Бабушка, восседавшая за кассой, говорила о муже не иначе как «мсье Валетт». За столом она звала его «мой Иисусик». Они глубоко любили друг друга и отпраздновали золотую свадьбу. Тем не менее я подозреваю, что каждый из них отводил душу на стороне...

Ни дать ни взять прыткий галльский петух, дедушка пять раз делал ее матерью: три выкидыша, девочка и мальчик — Робер, прозванный Бобом. Дядя Боб сыграл в моей жизни большую роль — отложим пока в сторону и его.

Получив лишь начальное образование, дед был способным самоучкой и всю жизнь пополнял знания, пользуясь главным образом энциклопедическим словарем Ларусса, и особенно его розовыми страницами, по которым можно выучить множество латинских изречений, чтобы по обычаю того времени сыпать ими в разговоре и казаться образованней. Типичный образец мелкого парижского коммерсанта, расчетливый и тщеславный, он ради семьи готов был разбиться в лепешку. Что, впрочем, и делал. Но семье приходилось дорого платить за это. Невыносимо было сидеть с ним за одним столом из-за его постоянных нравоучений! Хотелось его пристрелить.

Удовлетворяя свое тщеславие, дед посылал детей в самые дорогие учебные заведения. Маму он отдал в монастырскую школу, где воспитывались аристократические дурехи, чьи родители, а скорее, их шоферы, были клиентами этого наивного торговца красками. Моей матери выпало — увы! — на собственном опыте испытать то, что называется классовой рознью. Дочери мелкого «мещанина во дворянстве» пришлось пережить худшие унижения от знати, и это травмировало ее на всю жизнь.

Человеческое тепло она обретала у очень славной тети Адели, эдакой анархо-простецкой-болыпой-души, которая, не выбирая выражений, утешала ее так:

— Гони нас в дверь, а мы — в окно!

Тем не менее моя мама получила изысканнейшее воспитание.

Но поскольку она выстрадала его, то чопорной не стала. Например, ей бы и в голову не пришло разбить крутое яйцо иначе чем кончиком вилки — только не ножом и даже не ложкой. Она знала, что салат накладывают в обратном (общепринятому) порядке — хозяин дома кладет себе первому, ибо из-за соуса в салате «вежливость на дне блюда». Само собой, она делила на части все сыры, прежде чем их передать соседу по столу, и т. д. Она могла предельно упростить перемену блюд, но никогда не совершала промашки по части этикета.
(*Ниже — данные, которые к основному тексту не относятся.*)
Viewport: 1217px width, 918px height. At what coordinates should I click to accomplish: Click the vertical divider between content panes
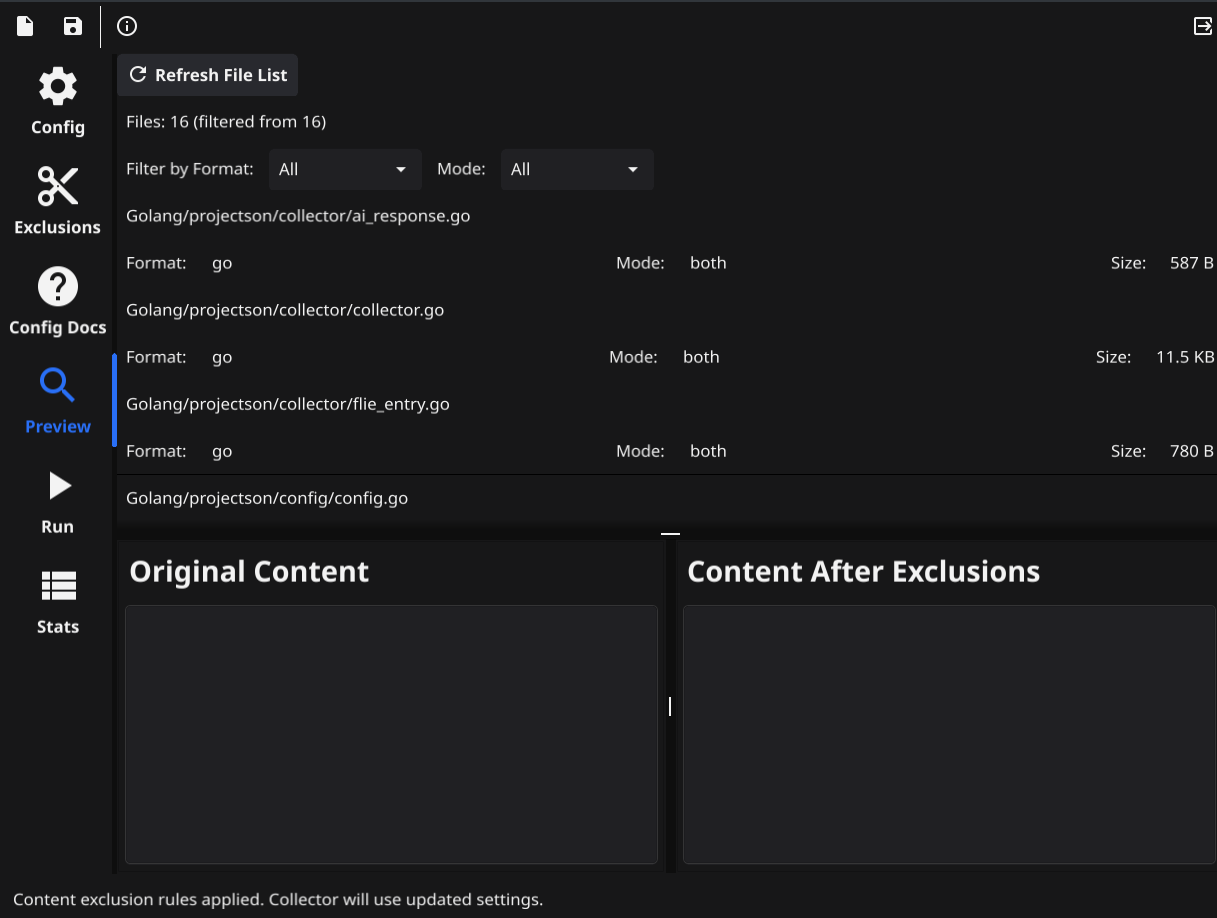(670, 706)
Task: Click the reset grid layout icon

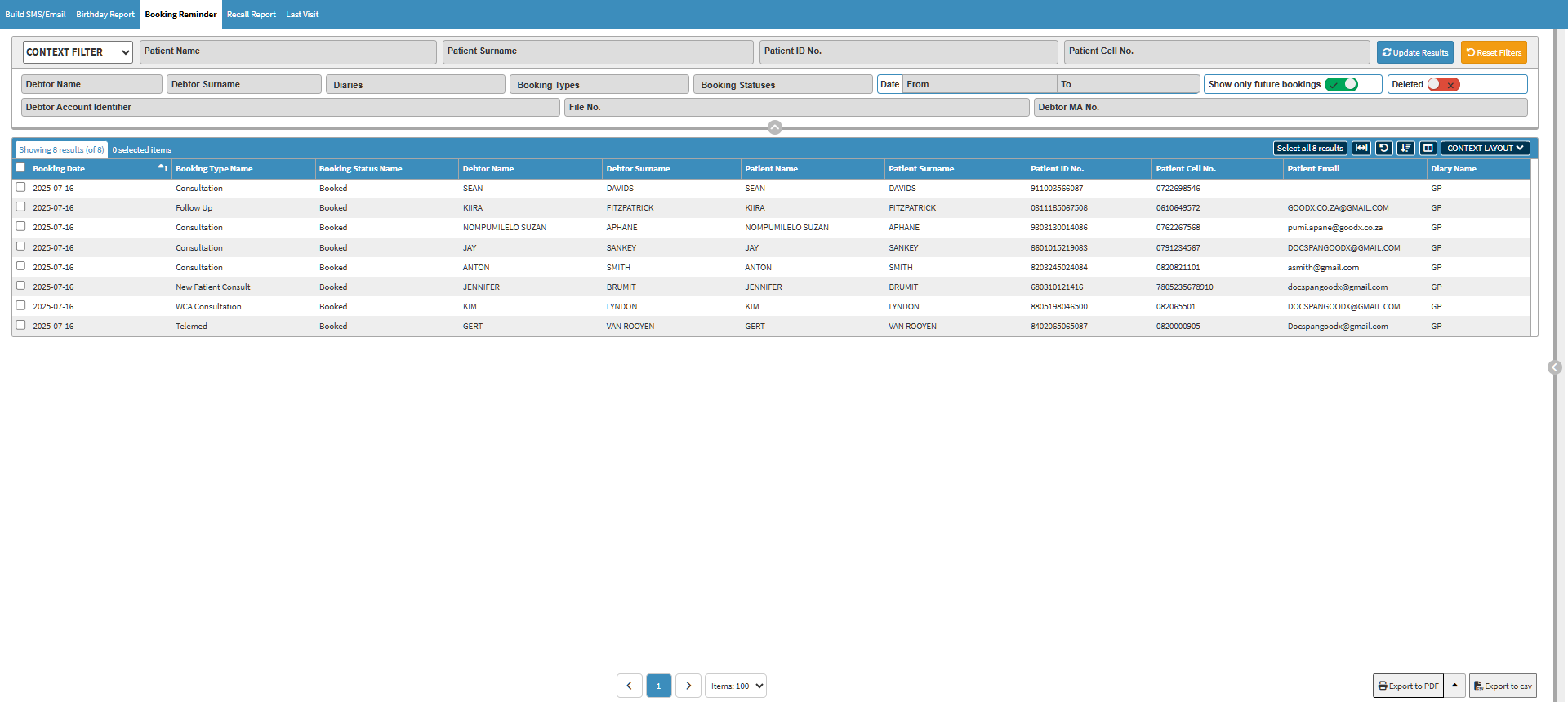Action: click(1383, 149)
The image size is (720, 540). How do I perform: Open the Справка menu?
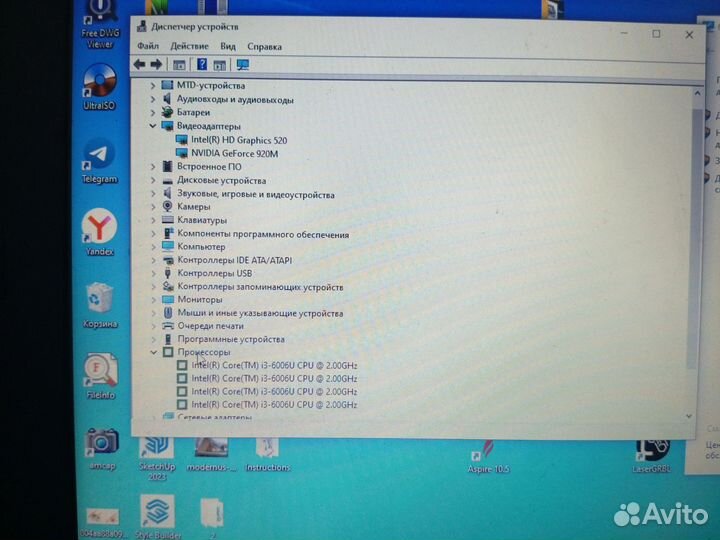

В особенности она следила за тем, чтобы не испачкать край своего стакана. И в самом деле, сколько людей пачкают стаканы жирными губами — тошно смотреть! Я сохранил к этому такое же отвращение, можно даже сказать — у меня это стало манией, и я знаю почему. Потому что обязан своим существованием именно грязному стакану.

Моя мать была помолвлена. О свадьбе уже договорились. На званом обеде жених испачкал свой стакан. Моя мать отказалась выходить за него замуж. Не будь этого чертова грязного стакана, она не узнала бы моего отца и меня не существовало бы на свете. Случай и необходимость!

Но вот я и существую. Теперь мне года четыре. В этом возрасте уже начинаешь осознавать жизнь. Появляются «прямые» воспоминания.

Декорация установлена. В Бургундии: Борегар, Сона и церковь Сен-Филибер в Турнюсе. В Париже: равнина Монсо, улица Батиньоль. У нас: улица Курсель. У дедушки: улица Левис. Уйдя от дел, он стал рантье. И переехал из дома 55 в дом 43. Все идет своим чередом.

Роли распределены. Со стороны отца наша семья — буржуа, крестьяне, тонкие, любящие поэзию; со стороны матери — состоятельные мелкие коммерсанты, простолюдины по своей натуре, но не безразличные к искусству.

А теперь прервем, как по телевидению, свои пояснения ради тех, кто не мог принять участия в предшествующих эпизодах, — первый из них я сам, поскольку тогда еще не родился, — и позволим наконец актерам выйти на сцену.